▶ **Objectif du travail**
Pourriez-vous reproduire mot pour mot le listing, depuis son tout début jusqu'à la ligne contenant « Action: (x=138, y=201) », celle-ci comprise ?

+ + + +

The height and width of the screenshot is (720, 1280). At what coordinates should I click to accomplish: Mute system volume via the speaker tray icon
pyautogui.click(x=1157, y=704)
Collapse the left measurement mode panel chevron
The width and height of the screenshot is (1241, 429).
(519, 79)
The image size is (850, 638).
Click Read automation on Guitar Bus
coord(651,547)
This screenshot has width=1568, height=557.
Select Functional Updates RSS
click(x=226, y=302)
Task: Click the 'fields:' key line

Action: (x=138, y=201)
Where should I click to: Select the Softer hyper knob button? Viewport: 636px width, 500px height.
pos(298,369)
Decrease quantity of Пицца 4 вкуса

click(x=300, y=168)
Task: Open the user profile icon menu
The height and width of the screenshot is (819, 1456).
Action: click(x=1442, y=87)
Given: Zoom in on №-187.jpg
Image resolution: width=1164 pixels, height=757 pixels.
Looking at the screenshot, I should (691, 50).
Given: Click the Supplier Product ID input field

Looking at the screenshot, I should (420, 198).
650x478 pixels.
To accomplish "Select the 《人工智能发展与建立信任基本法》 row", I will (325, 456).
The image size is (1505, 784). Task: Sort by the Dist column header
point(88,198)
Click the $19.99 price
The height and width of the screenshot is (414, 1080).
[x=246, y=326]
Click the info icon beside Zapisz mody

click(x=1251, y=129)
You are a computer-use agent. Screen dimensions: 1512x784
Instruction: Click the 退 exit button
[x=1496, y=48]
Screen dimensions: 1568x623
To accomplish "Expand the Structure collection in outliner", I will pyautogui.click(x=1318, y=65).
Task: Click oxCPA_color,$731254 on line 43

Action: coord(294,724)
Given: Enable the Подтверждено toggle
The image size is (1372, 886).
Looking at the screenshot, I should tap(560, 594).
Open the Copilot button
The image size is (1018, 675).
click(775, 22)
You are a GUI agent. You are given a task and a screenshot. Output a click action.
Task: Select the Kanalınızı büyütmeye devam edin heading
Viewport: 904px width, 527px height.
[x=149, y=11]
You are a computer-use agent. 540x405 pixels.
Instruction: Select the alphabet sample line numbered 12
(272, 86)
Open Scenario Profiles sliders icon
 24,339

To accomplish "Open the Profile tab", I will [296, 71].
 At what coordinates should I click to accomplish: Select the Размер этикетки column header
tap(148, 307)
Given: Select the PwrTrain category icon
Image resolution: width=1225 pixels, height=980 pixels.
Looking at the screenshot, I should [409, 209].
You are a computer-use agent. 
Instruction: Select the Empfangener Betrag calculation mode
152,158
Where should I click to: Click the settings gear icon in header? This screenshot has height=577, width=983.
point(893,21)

+ + + +

▶ **Réponse écrite**
The height and width of the screenshot is (720, 1280). At what coordinates should I click to accomplish: Mute system volume via the speaker tray icon
pyautogui.click(x=1157, y=704)
Collapse the left measurement mode panel chevron
The width and height of the screenshot is (1241, 429).
(519, 79)
The image size is (850, 638).
Click Read automation on Guitar Bus
coord(651,547)
This screenshot has width=1568, height=557.
Select Functional Updates RSS
click(x=226, y=302)
Task: Click the 'fields:' key line

Action: (x=138, y=201)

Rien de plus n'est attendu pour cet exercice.